Qu'est-ce qui t'inspire dans un vêtement?

«J'aime regarder un vêtement et qu'il me dise quelque chose, que ce soit la couleur ou la coupe, il faut que ça attire mon regard. Aujourd'hui, par exemple, ce que j'aime dans la veste que je porte, ce sont les épaulettes.»

Valérie Rodriguez

Âge: 27 ans

Ville: Montréal

Qu'est-ce que tu recherches dans un vêtement/une marque?

«La durabilité et la qualité. J'aime qu'un vêtement soit organique. Un vêtement non organique, tu peux le mettre au lavage une seule fois et il perd de sa couleur ou il s'étire.»

Qu'est-ce qui t'inspire dans un vêtement?
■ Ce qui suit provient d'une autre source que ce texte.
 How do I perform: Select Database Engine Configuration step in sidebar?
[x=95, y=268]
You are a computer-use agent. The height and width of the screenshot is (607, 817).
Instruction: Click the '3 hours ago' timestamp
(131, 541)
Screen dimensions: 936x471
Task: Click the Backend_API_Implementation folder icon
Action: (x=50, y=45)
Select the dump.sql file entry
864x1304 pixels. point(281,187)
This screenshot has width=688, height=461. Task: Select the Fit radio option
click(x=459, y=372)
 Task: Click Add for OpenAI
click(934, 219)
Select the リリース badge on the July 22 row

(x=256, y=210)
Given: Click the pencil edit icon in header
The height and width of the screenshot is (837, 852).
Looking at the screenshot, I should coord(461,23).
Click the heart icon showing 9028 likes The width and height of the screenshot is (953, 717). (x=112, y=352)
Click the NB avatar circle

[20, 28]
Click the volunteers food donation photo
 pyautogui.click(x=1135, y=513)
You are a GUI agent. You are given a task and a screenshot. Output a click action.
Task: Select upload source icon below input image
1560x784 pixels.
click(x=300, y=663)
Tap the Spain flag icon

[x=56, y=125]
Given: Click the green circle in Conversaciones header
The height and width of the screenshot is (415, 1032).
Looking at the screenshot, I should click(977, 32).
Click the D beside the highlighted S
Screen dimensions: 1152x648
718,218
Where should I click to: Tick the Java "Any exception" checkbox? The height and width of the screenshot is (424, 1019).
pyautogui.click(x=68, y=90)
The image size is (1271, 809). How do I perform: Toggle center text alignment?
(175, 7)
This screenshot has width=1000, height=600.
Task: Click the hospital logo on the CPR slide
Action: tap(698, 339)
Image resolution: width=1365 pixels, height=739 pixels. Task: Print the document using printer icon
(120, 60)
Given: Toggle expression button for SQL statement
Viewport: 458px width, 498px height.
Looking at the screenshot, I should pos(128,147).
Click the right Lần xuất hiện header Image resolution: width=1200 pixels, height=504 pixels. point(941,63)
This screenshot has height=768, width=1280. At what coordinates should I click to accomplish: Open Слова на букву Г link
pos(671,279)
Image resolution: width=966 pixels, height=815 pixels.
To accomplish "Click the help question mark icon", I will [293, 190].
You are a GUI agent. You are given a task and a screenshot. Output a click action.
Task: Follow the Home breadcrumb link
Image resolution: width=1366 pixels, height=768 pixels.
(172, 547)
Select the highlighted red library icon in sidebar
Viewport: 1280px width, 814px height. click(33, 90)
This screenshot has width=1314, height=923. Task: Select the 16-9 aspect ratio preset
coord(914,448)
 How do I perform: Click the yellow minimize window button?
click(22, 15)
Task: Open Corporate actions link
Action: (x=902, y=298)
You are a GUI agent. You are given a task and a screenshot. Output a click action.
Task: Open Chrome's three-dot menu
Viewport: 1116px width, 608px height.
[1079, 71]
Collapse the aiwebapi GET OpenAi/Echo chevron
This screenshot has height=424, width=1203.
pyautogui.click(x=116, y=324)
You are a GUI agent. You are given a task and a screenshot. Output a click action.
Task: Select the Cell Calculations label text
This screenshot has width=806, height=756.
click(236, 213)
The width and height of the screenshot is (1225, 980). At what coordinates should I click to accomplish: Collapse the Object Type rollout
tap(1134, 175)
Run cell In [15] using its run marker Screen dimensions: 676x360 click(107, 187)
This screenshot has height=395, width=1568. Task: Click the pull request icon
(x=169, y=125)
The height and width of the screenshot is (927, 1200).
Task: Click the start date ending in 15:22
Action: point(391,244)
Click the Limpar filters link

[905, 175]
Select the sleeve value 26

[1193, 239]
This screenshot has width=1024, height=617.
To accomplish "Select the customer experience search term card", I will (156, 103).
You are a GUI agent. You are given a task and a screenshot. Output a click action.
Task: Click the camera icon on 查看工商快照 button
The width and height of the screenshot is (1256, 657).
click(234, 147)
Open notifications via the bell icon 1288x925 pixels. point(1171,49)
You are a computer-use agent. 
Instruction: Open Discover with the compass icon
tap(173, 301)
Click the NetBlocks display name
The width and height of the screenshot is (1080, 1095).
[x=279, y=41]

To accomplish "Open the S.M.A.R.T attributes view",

«Le minimalisme. J'aime qu'un vêtement soit simple et puisse s'agencer facilement avec tout ce qu'on a déjà dans sa garde-robe. Qu'on n'ait pas besoin de se casser la tête pour le porter.»

Lena Davis

Âge: 33 ans

Ville: Paris

Qu'est-ce que tu recherches dans un vêtement/une marque?

«La qualité, le confort et l'originalité! Avec les trois, c'est sûr qu'on a une combinaison gagnante.»

Qu'est-ce qui t'inspire dans un vêtement?

«Les couleurs m'inspirent. J'aime les couleurs qui peuvent frapper tout en étant discrètes. Un kimono orange avec des palmiers, par exemple, c'est un peu flash, mais bien agencé, on peut le faire passer inaperçu.»

Tahmina Ismailova

Âge: 27 ans

Ville: Montréal

Qu'est-ce que tu recherches dans un vêtement/une marque?

«La qualité du fabricant et la durabilité.»

Qu'est-ce qui t'inspire dans un vêtement?

«Lorsqu'il est polyvalent! Un vêtement qui peut se porter plusieurs fois, mais chaque fois qu'on l'agence de manière différente, on dirait qu'on le porte pour la première fois.»

Tobin Ngo

Âge: 28 ans

Ville: Montréal

Qu'est-ce que tu recherches dans un vêtement/une marque?

«C'est simple, je recherche le confort. Si ce n'est pas confortable, ce n'est pas pour moi. Si le tissu ne respire pas, ce n'est pas pour moi.»

Qu'est-ce qui t'inspire dans un vêtement?

«Il faut que ce soit confortable et fonctionnel. Avant tout fonctionnel, et après, il y a le look. Dans cet ordre, parce que si ça a l'air cool, mais que ce n'est pas fonctionnel... je ne le porterai pas.»